- Problem to work on -
Go through the material below and count the lines with the string "Click"; the number is the whole answer.

- Records provided -

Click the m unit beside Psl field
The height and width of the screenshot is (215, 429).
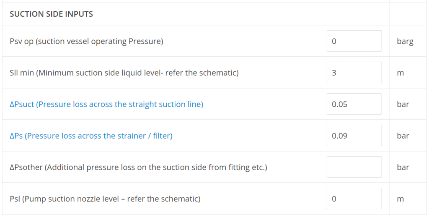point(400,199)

--

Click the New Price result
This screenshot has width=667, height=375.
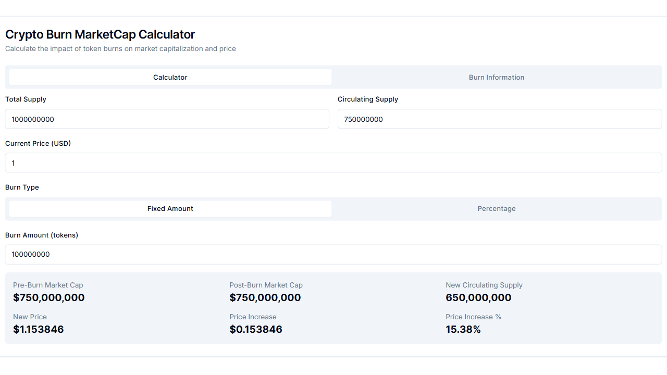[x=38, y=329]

==

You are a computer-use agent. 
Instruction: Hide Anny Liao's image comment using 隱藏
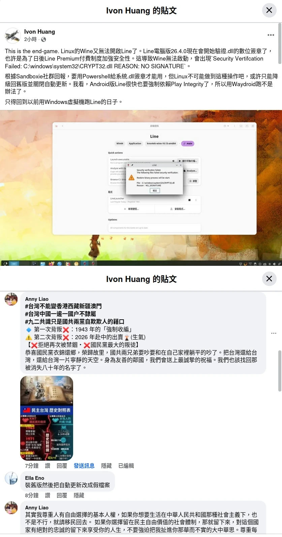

- Reply to the exercise -
2